• [THE TASK]
Exact copies of all records below are needed.

•••

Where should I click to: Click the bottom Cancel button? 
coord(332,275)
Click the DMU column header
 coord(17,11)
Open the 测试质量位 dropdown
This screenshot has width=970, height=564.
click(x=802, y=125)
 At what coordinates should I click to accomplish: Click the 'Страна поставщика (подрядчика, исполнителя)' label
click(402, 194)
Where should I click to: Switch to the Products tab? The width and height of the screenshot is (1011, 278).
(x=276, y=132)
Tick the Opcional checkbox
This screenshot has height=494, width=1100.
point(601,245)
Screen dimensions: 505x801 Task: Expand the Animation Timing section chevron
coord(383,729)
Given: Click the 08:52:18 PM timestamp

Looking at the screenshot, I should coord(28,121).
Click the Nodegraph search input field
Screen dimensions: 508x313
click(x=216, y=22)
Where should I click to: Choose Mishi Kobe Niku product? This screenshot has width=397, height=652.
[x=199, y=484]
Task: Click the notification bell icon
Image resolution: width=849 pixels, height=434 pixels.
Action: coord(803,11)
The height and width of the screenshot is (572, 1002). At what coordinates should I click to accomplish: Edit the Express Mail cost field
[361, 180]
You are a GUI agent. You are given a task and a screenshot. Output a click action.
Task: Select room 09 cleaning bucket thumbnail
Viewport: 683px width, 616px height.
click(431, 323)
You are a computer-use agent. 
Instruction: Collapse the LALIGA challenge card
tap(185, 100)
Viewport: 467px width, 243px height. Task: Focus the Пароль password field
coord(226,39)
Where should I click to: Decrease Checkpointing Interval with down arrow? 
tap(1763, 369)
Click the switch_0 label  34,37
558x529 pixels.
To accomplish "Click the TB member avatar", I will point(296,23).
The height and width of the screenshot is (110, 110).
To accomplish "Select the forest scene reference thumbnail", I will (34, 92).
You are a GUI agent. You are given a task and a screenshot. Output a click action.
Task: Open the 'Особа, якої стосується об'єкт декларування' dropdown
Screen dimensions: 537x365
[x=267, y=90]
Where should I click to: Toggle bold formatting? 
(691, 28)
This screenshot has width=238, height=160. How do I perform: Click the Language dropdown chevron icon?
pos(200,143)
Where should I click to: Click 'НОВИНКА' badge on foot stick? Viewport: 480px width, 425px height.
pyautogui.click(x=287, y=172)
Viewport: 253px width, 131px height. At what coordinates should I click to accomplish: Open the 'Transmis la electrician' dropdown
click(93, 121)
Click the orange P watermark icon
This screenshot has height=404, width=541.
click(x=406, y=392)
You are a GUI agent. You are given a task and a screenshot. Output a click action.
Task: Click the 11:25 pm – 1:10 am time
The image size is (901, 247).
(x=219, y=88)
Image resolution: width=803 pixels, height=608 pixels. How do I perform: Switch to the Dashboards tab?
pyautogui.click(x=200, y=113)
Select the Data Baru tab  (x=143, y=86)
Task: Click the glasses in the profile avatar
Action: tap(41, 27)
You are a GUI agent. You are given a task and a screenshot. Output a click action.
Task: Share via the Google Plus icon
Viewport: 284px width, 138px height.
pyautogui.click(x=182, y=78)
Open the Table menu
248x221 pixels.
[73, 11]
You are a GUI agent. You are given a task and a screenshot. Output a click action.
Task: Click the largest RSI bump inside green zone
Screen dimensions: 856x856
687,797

•••

• [TASK RESPONSE]
Where should I click to: Click the bottom Cancel button? 
coord(332,275)
Click the DMU column header
 coord(17,11)
Open the 测试质量位 dropdown
This screenshot has width=970, height=564.
click(x=802, y=125)
 At what coordinates should I click to accomplish: Click the 'Страна поставщика (подрядчика, исполнителя)' label
click(402, 194)
Where should I click to: Switch to the Products tab? The width and height of the screenshot is (1011, 278).
(x=276, y=132)
Tick the Opcional checkbox
This screenshot has height=494, width=1100.
point(601,245)
Screen dimensions: 505x801 Task: Expand the Animation Timing section chevron
coord(383,729)
Given: Click the 08:52:18 PM timestamp

Looking at the screenshot, I should coord(28,121).
Click the Nodegraph search input field
Screen dimensions: 508x313
click(x=216, y=22)
Where should I click to: Choose Mishi Kobe Niku product? This screenshot has width=397, height=652.
[x=199, y=484]
Task: Click the notification bell icon
Image resolution: width=849 pixels, height=434 pixels.
Action: coord(803,11)
The height and width of the screenshot is (572, 1002). At what coordinates should I click to accomplish: Edit the Express Mail cost field
[361, 180]
You are a GUI agent. You are given a task and a screenshot. Output a click action.
Task: Select room 09 cleaning bucket thumbnail
Viewport: 683px width, 616px height.
click(431, 323)
You are a computer-use agent. 
Instruction: Collapse the LALIGA challenge card
tap(185, 100)
Viewport: 467px width, 243px height. Task: Focus the Пароль password field
coord(226,39)
Where should I click to: Decrease Checkpointing Interval with down arrow? 
tap(1763, 369)
Click the switch_0 label  34,37
558x529 pixels.
To accomplish "Click the TB member avatar", I will point(296,23).
The height and width of the screenshot is (110, 110).
To accomplish "Select the forest scene reference thumbnail", I will (34, 92).
You are a GUI agent. You are given a task and a screenshot. Output a click action.
Task: Open the 'Особа, якої стосується об'єкт декларування' dropdown
Screen dimensions: 537x365
[x=267, y=90]
Where should I click to: Toggle bold formatting? 
(691, 28)
This screenshot has width=238, height=160. How do I perform: Click the Language dropdown chevron icon?
pos(200,143)
Where should I click to: Click 'НОВИНКА' badge on foot stick? Viewport: 480px width, 425px height.
pyautogui.click(x=287, y=172)
Viewport: 253px width, 131px height. At what coordinates should I click to accomplish: Open the 'Transmis la electrician' dropdown
click(93, 121)
Click the orange P watermark icon
This screenshot has height=404, width=541.
click(x=406, y=392)
You are a GUI agent. You are given a task and a screenshot. Output a click action.
Task: Click the 11:25 pm – 1:10 am time
The image size is (901, 247).
(x=219, y=88)
Image resolution: width=803 pixels, height=608 pixels. How do I perform: Switch to the Dashboards tab?
pyautogui.click(x=200, y=113)
Select the Data Baru tab  (x=143, y=86)
Task: Click the glasses in the profile avatar
Action: tap(41, 27)
You are a GUI agent. You are given a task and a screenshot. Output a click action.
Task: Share via the Google Plus icon
Viewport: 284px width, 138px height.
pyautogui.click(x=182, y=78)
Open the Table menu
248x221 pixels.
[73, 11]
You are a GUI agent. You are given a task and a screenshot. Output a click action.
Task: Click the largest RSI bump inside green zone
Screen dimensions: 856x856
687,797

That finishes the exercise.